Task A —
Answer each of these about the Spazz Cardigan interview:
(i) Which instrument does Tripp play when backing Spazz at the show?
(ii) How long was the hiatus Spazz took after burning out?
(iii) What is Spazz Cardigan's real name?
Task B —
Can you carry the Spazz Cardigan interview forward from its final line?

Leaning against a bar in The Basement East, my buddy Tripp (of Cassio Monroe) is excitedly showing me clips taken during the creation of Spazz Cardigan’s newest music video, Happy Little Pills.

“He plays every instrument — tonight I’ll be backing him up with bass while Jonathan plays drums, but the record is all him. It’s a great project, and Spazz is a very unique talent. I think you’ll love it!” Tripp says before greeting the artist himself, who had just walked up beside me.

During the show, I couldn’t stay in my seat because the urge to dance along was too strong. Spazz didn’t say much in between songs, which was commented on by some of the fans… but they all agreed that it worked. Everyone stayed fully engaged. Spazz Cardigan let the music speak for him.

Chaz McKinney, AKA Spazz Cardigan, outside The Basement East in Nashville, TN

Outside the venue later in the evening, Chaz McKinney is extremely talkative. We spend a good 10 minutes discussing the current state of politics in the US, before making the shift back to his music as he explains where Spazz Cardigan came from.

“A decade now I’ve been putting out records — more than a decade of playing bar gigs. I got to a certain point of burnout with the industry, and with myself because of how I was approaching everything, so I took a year and a half hiatus. I was really just trying to understand everything that’s been going on, trying to remove myself a bit… trying to step outside objectively and dissect what’s going on with the human and cultural psyche, because I didn’t get it. There was so much confusion and… static. And the way to break through was just writing.”

“What inspired that name?” I ask. “You don’t seem overly spazzy, and you’re not wearing a cardigan.”

Spazz laughs. “One: thank you for that.” He pauses thoughtfully, then says, “I was a very spazzy child. And in my my waking life, I have my moments — I think everyone does. It was a nickname that stuck around the family, and particularly around school. A lot of people knew me as Spazz before they knew my actual name… I’d been sorting names for months, and it just popped into my head. I asked my roommate at the time, ‘Have you heard of Spazz Cardigan?’ He says, ‘no, who’s that? What’s he done?’ And I knew — that’s the one! It sounds like a name — and it’s Spazz, I’ve always been Spazz… and I wore a lot of cardigans at the time.”

“I learned, on this record, to not pressure myself about a deadline. To live, let the songs happen, let my life happen, and let that become the songs… because inevitably, that’s what happens. I’ll make what I make.”

You’ve said your music has evolved with who you are at the time. What right now is influencing you as Spazz Cardigan?”

Data provided —
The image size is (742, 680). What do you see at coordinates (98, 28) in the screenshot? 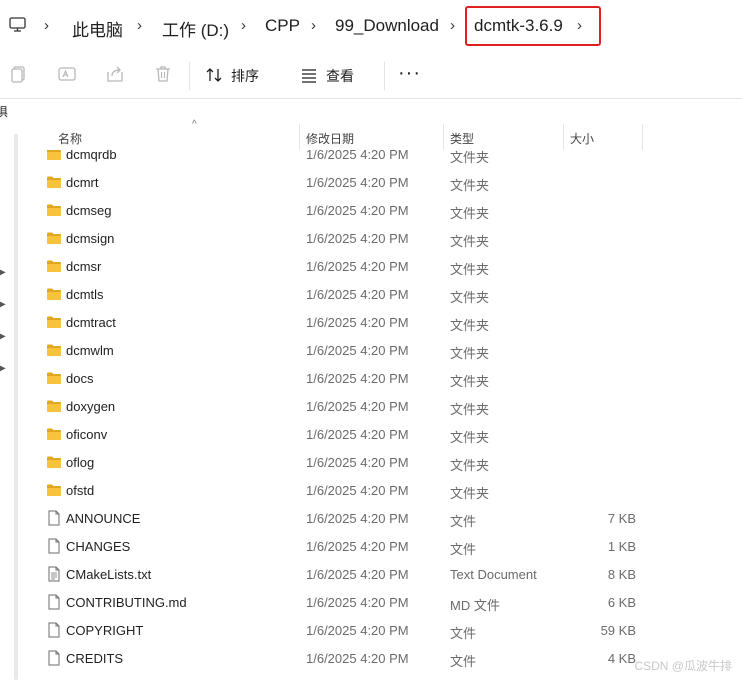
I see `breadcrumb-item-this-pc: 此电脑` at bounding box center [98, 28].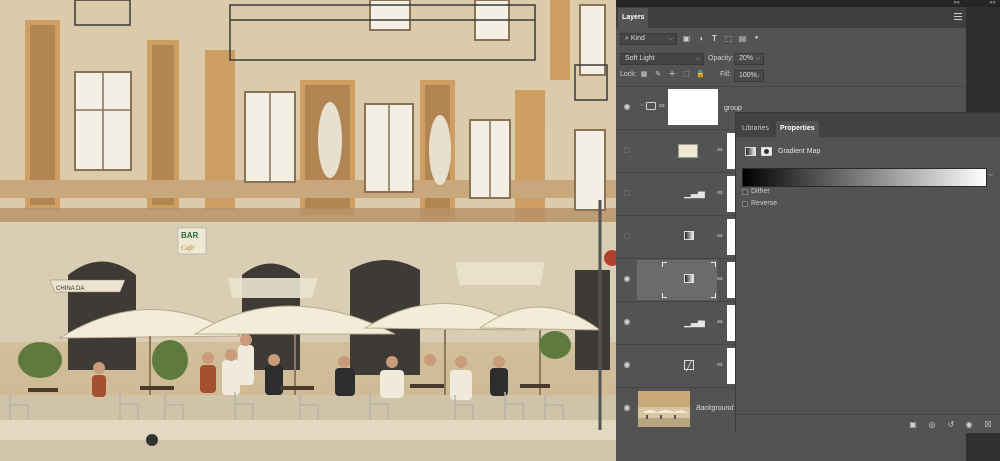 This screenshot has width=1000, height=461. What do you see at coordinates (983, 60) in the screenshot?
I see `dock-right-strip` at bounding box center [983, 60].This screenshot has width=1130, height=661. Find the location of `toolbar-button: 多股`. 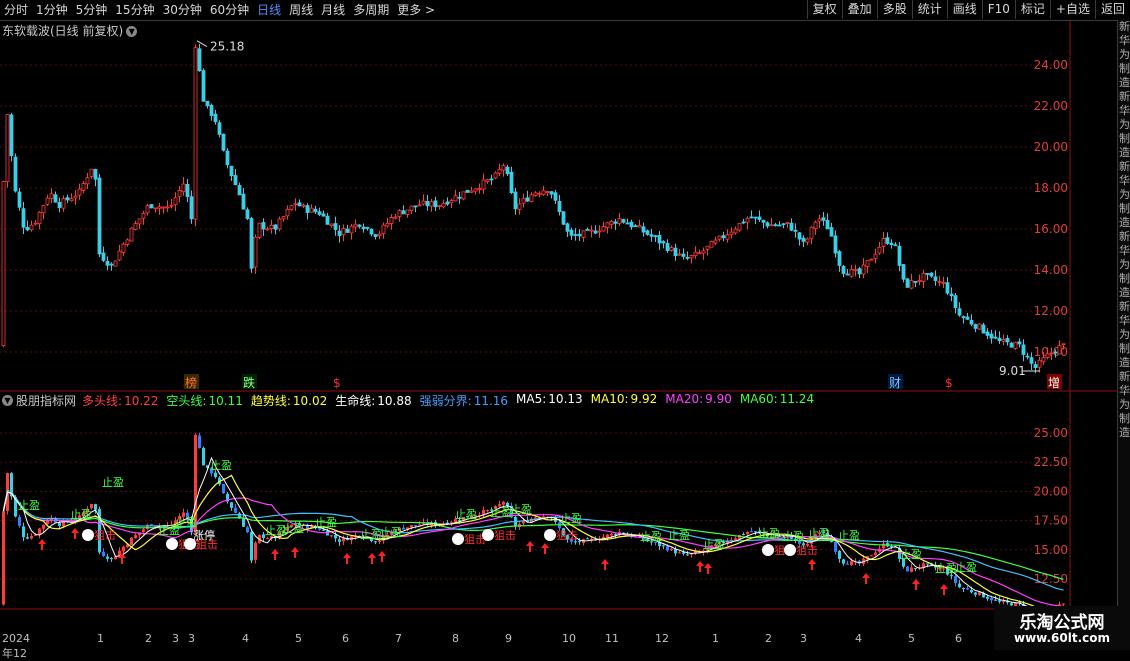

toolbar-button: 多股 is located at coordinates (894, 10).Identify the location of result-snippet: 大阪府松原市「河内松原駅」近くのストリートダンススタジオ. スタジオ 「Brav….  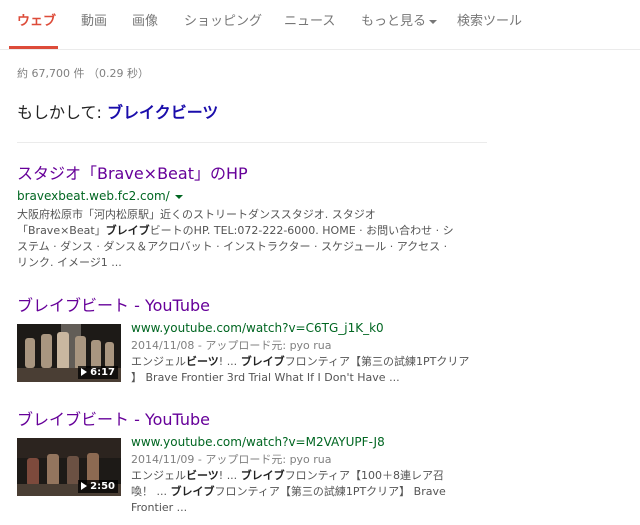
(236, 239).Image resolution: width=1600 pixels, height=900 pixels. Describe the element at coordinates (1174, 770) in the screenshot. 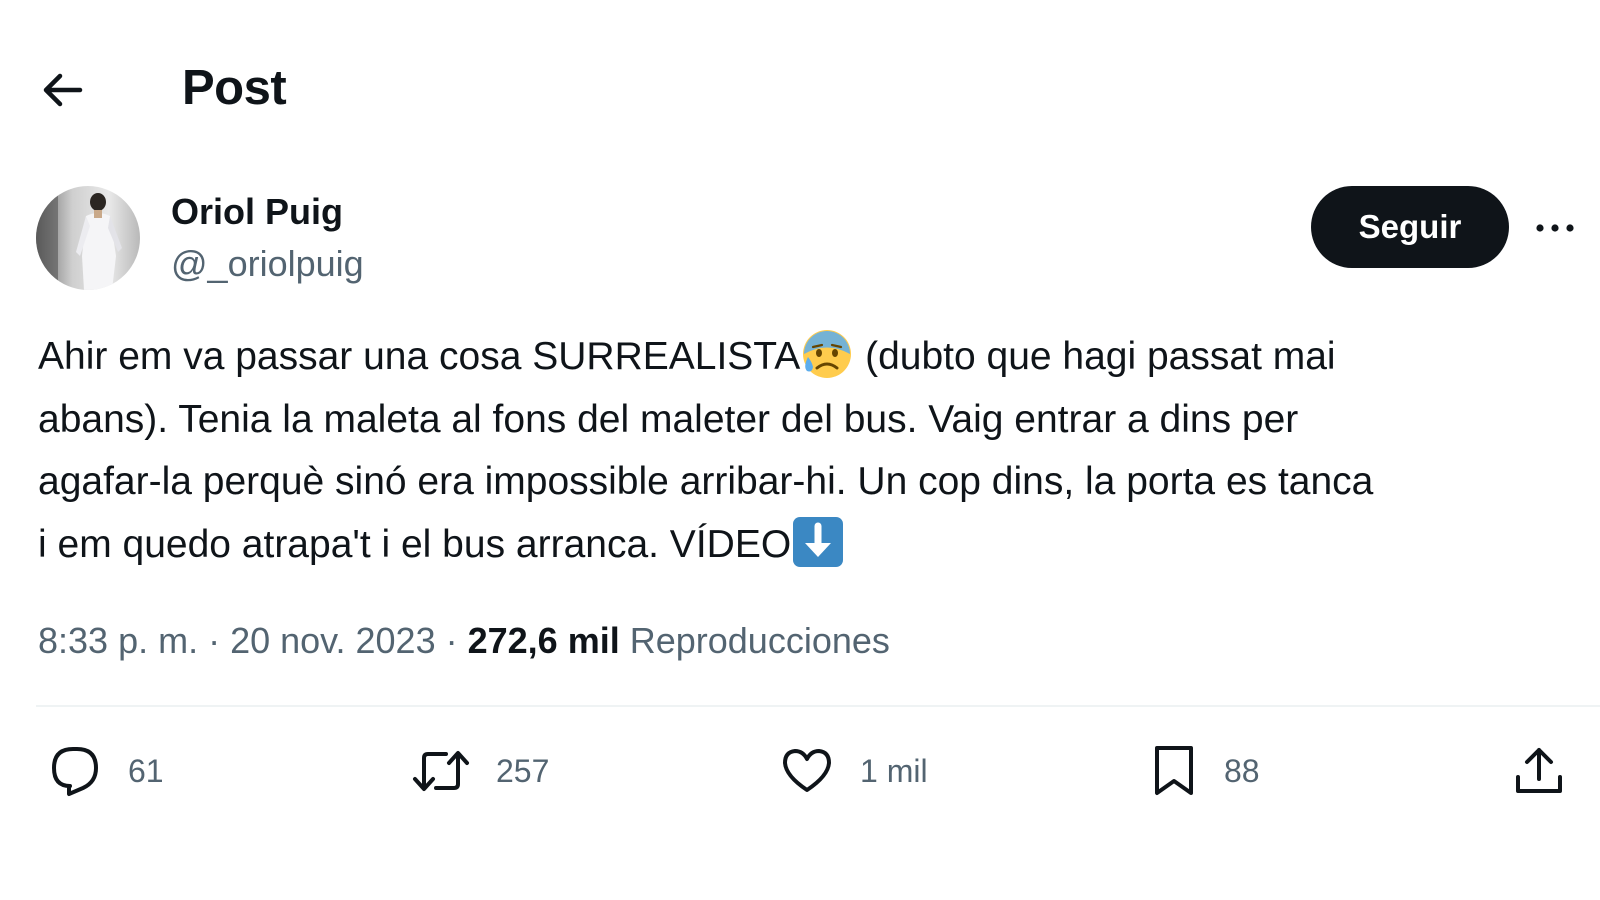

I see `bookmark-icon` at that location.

Response A —
(i) Bass
(ii) A year and a half
(iii) Chaz McKinney

Response B —
Spazz begins listing a range of musical influences for his new album, “I” including the composer Sun Ra, jazz bassist Charles Mingus, rock band Talking Heads, virtual band Gorillaz, and his two favorite artists — Bjork and Imogen Heap.

“I also had a very hard diet of Kendrick Lamar. To Pimp A Butterfly changed my world. I think it changed a lot of musicians’ worlds, but the day that album came out, it was like a gospel. That was about a year and a half ago, that’s where I was living through most of that record.”

At that moment, a couple leaving the venue walks past and greets Spazz, telling him how great he was, and that they’d love to “get him in a room with a bunch of keyboards, just get weird with it.”

“Bless! Thank you!” Spazz says as they walk away, then turns to me, smiling broadly. “Oh, I love that. That was great! What beautiful people.” He sighs contentedly, and says, “I love the world. I love people so much.”

Spazz Cardigan’s first album, I — available on iTunes & Spotify

“I think that’s really what I want people to get from the record — that no matter what kind of music they like, no matter what line of work they’re in, no matter their partisan beliefs… compassion is the answer to everything.”

Are you planning an album, ‘II’?”

“Yeah, of course! I wouldn’t have named this one ‘I’ if I wasn’t.” We laugh, and then Spazz tells me his plans for even releasing mix tapes between each record. “There’s a lot I want to say in between.”

“What are your hopes for the next stages in your music?”

“I’d like to spend the next year and a half on tour, honestly,” Spazz says earnestly. “That’s really the goal, is just to play bigger and bigger shows, to get the record to more people, and to see how it connects with people — let that influence how 2 and 3 and 4 or whatever sound, and just let the message spread. I want to make the best music, I want to play the best shows, and I want to talk to people.”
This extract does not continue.